-- START --

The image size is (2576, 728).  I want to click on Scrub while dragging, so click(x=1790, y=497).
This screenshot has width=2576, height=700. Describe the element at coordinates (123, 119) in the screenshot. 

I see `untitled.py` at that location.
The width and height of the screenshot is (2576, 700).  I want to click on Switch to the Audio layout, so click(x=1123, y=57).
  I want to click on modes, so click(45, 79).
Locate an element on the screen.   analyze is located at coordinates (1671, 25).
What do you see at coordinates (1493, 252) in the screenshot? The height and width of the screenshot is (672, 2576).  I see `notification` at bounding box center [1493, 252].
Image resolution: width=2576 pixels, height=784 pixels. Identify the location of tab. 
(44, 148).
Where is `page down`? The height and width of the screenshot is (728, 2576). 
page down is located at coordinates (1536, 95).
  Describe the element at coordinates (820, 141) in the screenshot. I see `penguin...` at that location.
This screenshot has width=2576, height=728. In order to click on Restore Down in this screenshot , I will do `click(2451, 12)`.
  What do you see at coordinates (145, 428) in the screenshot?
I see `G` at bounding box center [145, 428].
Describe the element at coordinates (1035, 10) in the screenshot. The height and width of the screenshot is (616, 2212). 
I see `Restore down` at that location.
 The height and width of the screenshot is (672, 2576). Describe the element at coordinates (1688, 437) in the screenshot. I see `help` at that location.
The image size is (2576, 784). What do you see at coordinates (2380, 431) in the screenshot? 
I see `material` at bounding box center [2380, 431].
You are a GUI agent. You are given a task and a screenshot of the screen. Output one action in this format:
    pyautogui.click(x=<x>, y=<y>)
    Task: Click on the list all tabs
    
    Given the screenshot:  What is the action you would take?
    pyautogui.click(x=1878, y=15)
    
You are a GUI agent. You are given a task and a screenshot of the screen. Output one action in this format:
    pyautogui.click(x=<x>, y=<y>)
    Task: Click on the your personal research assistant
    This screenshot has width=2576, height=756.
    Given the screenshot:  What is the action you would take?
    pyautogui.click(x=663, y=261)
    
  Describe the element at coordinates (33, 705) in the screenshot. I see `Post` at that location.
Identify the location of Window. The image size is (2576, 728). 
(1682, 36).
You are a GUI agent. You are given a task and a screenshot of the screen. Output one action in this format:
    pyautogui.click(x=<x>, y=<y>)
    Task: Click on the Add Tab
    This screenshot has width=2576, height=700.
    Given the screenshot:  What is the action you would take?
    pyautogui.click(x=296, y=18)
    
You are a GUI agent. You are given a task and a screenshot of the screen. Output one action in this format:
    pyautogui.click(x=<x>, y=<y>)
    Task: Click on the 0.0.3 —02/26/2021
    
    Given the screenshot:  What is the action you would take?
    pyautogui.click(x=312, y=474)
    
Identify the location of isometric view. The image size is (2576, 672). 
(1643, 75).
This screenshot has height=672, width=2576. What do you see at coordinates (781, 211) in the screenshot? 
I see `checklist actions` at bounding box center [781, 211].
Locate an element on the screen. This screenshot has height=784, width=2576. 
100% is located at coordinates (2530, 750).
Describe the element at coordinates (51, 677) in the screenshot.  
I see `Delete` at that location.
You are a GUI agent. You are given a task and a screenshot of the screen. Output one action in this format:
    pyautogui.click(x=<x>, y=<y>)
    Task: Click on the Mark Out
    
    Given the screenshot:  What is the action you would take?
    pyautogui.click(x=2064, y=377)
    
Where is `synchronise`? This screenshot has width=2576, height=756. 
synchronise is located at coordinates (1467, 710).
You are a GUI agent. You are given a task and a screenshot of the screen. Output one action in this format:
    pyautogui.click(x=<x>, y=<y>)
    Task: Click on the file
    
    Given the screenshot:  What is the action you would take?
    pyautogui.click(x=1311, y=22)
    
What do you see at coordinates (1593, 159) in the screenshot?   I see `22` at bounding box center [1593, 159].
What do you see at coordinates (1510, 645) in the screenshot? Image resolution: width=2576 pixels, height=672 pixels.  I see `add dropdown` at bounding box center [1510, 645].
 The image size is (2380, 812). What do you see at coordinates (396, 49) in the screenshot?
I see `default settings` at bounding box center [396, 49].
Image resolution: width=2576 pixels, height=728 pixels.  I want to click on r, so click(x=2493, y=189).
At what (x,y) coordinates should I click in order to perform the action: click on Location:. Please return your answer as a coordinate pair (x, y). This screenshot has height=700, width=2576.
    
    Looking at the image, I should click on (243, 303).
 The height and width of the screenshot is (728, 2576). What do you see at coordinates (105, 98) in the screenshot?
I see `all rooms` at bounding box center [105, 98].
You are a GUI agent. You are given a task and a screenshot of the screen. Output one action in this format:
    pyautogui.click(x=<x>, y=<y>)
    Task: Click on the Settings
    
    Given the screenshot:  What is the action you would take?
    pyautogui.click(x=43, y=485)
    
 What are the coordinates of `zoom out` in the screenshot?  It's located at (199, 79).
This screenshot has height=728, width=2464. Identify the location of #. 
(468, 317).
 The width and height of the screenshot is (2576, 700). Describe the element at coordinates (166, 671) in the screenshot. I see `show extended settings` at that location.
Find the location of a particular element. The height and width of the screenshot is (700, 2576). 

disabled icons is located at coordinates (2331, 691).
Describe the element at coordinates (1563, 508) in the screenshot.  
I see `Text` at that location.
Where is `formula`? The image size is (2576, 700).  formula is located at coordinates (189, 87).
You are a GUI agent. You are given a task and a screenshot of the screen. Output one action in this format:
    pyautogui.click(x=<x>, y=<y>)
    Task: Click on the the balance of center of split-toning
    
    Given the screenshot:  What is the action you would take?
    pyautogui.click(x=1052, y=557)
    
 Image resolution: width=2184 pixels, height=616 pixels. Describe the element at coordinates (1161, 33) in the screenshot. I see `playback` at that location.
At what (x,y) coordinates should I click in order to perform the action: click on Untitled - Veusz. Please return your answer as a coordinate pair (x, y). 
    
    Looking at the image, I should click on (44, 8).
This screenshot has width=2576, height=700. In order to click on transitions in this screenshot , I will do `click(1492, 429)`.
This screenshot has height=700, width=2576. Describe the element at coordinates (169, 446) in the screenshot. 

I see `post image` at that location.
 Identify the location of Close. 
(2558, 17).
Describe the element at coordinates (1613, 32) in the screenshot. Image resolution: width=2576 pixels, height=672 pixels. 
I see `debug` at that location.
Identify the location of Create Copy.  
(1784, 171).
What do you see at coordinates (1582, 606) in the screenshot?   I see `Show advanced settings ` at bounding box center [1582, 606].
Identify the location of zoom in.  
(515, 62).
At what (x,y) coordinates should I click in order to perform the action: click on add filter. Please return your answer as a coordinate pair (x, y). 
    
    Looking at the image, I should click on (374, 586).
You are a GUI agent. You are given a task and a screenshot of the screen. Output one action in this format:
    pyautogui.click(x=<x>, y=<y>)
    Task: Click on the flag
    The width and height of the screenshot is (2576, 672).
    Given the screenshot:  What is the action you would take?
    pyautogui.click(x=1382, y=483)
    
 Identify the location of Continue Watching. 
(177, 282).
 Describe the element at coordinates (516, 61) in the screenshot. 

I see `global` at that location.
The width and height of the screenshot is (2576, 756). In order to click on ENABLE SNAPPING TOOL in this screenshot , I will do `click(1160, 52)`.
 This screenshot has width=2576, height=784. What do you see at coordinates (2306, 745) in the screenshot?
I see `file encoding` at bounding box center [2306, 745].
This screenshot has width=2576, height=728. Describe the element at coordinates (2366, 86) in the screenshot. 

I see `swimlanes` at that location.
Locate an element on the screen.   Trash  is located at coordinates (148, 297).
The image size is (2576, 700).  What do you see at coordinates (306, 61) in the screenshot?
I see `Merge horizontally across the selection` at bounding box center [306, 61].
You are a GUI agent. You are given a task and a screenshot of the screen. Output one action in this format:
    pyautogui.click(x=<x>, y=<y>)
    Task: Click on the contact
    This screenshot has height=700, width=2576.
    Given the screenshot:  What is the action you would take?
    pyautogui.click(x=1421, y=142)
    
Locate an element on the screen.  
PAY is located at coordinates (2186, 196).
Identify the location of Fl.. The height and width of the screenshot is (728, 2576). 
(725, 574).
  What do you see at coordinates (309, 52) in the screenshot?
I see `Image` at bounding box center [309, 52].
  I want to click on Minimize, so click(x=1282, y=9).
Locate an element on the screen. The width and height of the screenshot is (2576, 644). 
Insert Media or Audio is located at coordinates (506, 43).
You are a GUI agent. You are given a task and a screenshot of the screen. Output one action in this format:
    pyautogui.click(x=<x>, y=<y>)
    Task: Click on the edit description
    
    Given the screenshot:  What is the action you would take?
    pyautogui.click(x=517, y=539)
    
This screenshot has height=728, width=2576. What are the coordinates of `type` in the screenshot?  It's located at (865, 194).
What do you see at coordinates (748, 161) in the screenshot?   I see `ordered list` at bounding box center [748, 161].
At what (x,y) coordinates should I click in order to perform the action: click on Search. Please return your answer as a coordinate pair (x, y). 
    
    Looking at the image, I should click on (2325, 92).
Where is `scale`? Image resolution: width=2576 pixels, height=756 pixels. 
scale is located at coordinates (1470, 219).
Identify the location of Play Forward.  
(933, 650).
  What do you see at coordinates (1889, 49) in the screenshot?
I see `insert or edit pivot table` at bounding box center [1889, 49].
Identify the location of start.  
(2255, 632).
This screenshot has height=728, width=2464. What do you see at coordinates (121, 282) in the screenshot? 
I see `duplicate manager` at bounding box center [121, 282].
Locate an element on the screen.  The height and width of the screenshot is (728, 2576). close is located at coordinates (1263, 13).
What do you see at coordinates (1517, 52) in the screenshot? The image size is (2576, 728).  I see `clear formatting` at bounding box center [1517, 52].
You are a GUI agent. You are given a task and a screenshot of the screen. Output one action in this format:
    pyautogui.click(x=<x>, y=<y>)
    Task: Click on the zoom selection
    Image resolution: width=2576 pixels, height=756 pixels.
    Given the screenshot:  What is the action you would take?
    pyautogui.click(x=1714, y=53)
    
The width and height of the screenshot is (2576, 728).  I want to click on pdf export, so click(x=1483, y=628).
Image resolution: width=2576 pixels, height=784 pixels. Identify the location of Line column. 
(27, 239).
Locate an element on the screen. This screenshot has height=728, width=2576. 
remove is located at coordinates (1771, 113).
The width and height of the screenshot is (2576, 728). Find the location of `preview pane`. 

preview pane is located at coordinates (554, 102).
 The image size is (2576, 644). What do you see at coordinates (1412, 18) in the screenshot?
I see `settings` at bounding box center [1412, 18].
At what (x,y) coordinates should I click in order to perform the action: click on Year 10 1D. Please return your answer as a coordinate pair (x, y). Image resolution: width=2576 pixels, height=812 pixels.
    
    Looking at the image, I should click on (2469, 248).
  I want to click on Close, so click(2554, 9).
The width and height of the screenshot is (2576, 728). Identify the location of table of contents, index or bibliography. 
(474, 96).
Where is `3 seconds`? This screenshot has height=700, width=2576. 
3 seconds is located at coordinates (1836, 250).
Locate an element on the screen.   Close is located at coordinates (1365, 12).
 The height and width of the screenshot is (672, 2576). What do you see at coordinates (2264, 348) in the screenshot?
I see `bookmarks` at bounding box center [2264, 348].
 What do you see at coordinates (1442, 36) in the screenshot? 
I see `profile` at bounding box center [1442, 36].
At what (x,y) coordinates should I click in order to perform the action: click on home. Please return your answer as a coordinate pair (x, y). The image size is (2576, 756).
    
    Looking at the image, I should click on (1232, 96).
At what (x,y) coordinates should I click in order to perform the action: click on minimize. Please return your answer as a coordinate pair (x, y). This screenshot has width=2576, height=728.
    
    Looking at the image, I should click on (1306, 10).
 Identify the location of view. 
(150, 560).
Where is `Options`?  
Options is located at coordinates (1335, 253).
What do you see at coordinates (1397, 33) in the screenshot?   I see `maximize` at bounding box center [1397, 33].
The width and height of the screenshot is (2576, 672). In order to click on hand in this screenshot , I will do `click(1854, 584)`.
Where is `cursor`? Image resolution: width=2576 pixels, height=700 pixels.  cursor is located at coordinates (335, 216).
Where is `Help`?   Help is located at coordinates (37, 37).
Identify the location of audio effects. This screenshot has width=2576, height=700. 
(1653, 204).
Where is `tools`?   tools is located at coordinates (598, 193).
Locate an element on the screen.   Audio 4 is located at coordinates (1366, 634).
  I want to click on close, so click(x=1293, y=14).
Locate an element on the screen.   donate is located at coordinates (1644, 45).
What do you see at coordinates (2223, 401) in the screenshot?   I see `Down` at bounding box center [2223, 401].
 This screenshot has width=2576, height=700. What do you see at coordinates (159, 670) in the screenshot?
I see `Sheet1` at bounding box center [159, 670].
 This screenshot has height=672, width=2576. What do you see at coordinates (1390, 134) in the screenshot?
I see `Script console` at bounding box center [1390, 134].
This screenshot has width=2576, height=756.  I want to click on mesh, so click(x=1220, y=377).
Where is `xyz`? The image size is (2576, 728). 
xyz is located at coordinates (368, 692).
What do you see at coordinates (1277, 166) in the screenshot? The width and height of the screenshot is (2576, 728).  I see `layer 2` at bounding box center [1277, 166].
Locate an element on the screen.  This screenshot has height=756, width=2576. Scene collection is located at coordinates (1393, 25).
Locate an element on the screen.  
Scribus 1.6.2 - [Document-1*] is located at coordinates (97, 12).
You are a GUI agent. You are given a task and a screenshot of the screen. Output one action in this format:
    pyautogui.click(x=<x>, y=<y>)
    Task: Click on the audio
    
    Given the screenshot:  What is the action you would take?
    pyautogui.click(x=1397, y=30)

-- END --

WHAT TO DO |
Present the entries as a numbered list, beginning at the line that contains "y). This screenshot has width=2576, height=728." and stopping after the line that contains "Options is located". Leave out any blank lines.

EXPECTED ANSWER |
1. At what (x,y) coordinates should I click in order to perform the action: click on minimize. Please return your answer as a coordinate pair (x, y). This screenshot has width=2576, height=728.
2.     Looking at the image, I should click on (1306, 10).
3.  Identify the location of view. 
4. (150, 560).
5. Where is `Options`?  
6. Options is located at coordinates (1335, 253).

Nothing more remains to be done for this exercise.